3.2.1 Effect of contact time. In a conical flask, (0.02 g, 0.04 g, 0.05 g, and 0.1 g) were weighed and poured into 50 mL of a fluoride ion solution at an initial concentration of 10 mg L⁻¹ at 25 °C for the experiment. Fig. S2(A)† shows the adsorption efficiency of Xq-HAP for fluoride ions over time. Fig. S2(B)† shows a graph of the adsorption capacity of Xq-HAP for fluoride ions over time. Fig. S2(C)† shows a graph of the adsorption efficiency of Yt-HAP for fluoride ions over time. Fig. S2(D)† shows the fluoride ion desorption capacity of Yt-HAP over time. As can be seen from the figure, the removal effect hardly changed after the experiment was carried out for 180 min, and the adsorption equilibrium time for this experiment was 180 min.

3.2.2 Effect of the amount of adsorbent. The effects of the dosages of the two adsorbent materials on the removal of fluoride ions were further investigated. The fluoride ion solution chosen for the experiment was 50 mL and the initial concentration was 10 mg L⁻¹. The dosages of Xq-HAP and Yt-HAP adsorbent materials were 20 mg, 40 mg, 50 mg, and 100 mg, respectively, and the experiments were carried out at 25 °C, with adsorption equilibrium reached within 180 min. The adsorption results are shown in Fig. 6, and the removal rate of fluoride ions gradually increased when the dosage of the Xq-HAP adsorbent material was increased from 20 mg to 40 mg. The fluoride ion removal rate was 55.74% at a dosage of 50 mg, and the adsorption capacity for fluoride ions reached 27.84 mg g⁻¹. The fluorine removal rate was 43.38%, and the adsorption capacity reached 21.75 mg g⁻¹ at a Yt-HAP dosage of 50 mg. Considering the high efficiency, low cost, and other factors, the optimum dosage of the Xq-HAP adsorbent material was selected as 50 mg for a solution of fluoride ions of 10 mg L⁻¹.

Fig. 6 The fluoride removal rate and adsorption capacity of Xq-HAP (A and B) and Yt-HAP (C and D) varied with the dosage.
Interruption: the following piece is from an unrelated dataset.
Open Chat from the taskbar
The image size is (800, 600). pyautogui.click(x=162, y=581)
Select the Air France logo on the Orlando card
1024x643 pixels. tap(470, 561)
3.2.3 Comparison of the adsorption effect of different materials. As shown in Table 2, Xq-HAP can be compared with other adsorption materials. It can be seen that Xq-HAP has outstanding adsorption capacity, is simple to prepare, and the cost of the preparation material is low and cost-effective. Compared with previous work, Xq-HAP is more favorable for industrial production. In the application of water treatment fluoride removers, hydroxyapatite not only can effectively control the precipitation process, but also does not release secondary pollutants, showing good environmental performance.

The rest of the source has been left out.